Monday, January 16, 2006

The Wisdom of Crowds

Groups of humans are generally more intelligent than any one human in them, and their collective decisions exercise an ability to predict future events any mere individual can recreate only by pure luck.

So when three people are shot at the All-Star Second Line, the consequences can be determined in the wisdom of the crowds:
“This is not what I came back here to see,” said Delanda Garner, who was scheduled to head back to Houston today.

***

“We want to come home, but we don’t want to come home to this,” Jenkins said.

***

“Out of 50 second-lines, 39 to 40 are going to have a shooting,” he said. “If I’ve got a beef with you, I can guarantee you I’m going to see you at a second-line.”
New Orleans is not a blank slate. We will be rebuilding on a lot of history that doesn’t just go away. The problems we ineffectually dealt with before the storm are still around.

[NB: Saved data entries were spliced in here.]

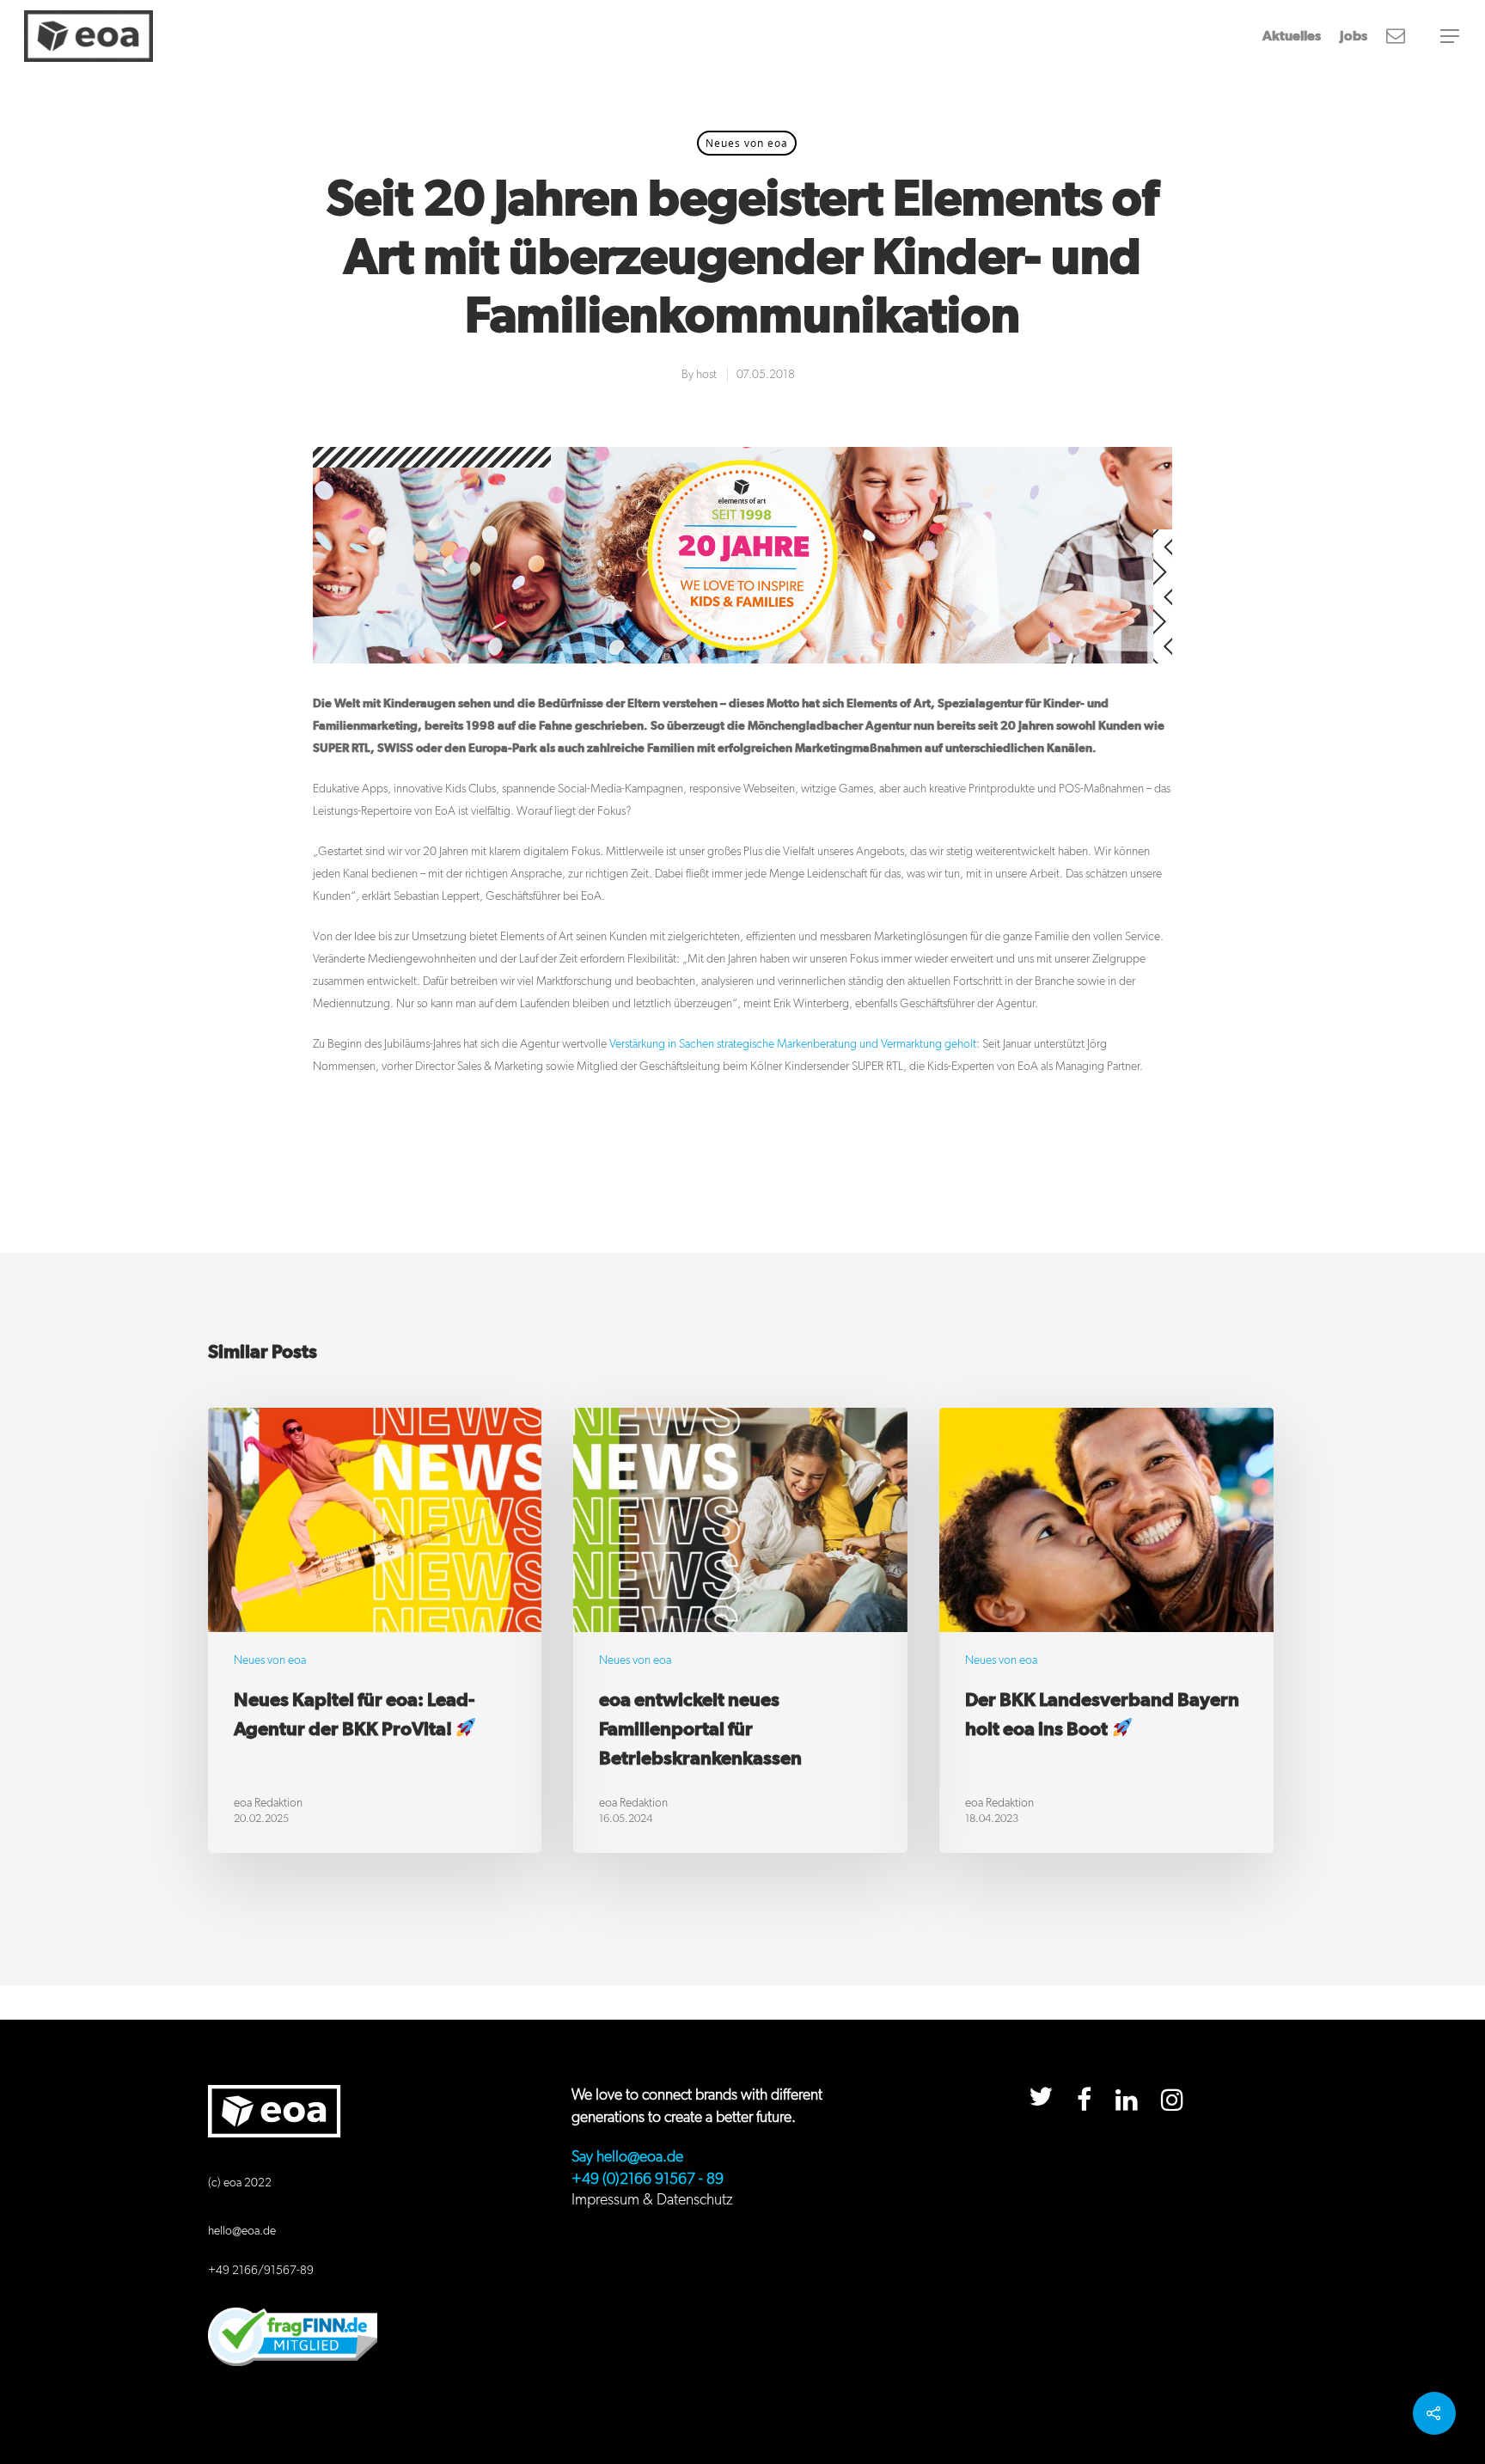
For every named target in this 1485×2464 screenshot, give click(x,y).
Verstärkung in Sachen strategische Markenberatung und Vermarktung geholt (792, 1044)
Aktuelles (1291, 36)
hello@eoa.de (242, 2231)
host (706, 375)
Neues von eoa (747, 143)
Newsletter (1396, 36)
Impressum (605, 2200)
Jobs (1353, 36)
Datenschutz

Violence, poor education, poverty, and segregation are all ills that will persist in the new New Orleans, unless we address racism in our city.

We can build better levees and have a dialogue about racism at the same time. Just as old problems don’t go away overnight, nor do solutions for those problems arise overnight. Nor do they come in the recommendations of an appointed commission.

Let us consult the wisdom of the crowds. They know what city they want to come back to. Let’s hear it. This is a democracy, right? So let’s vote.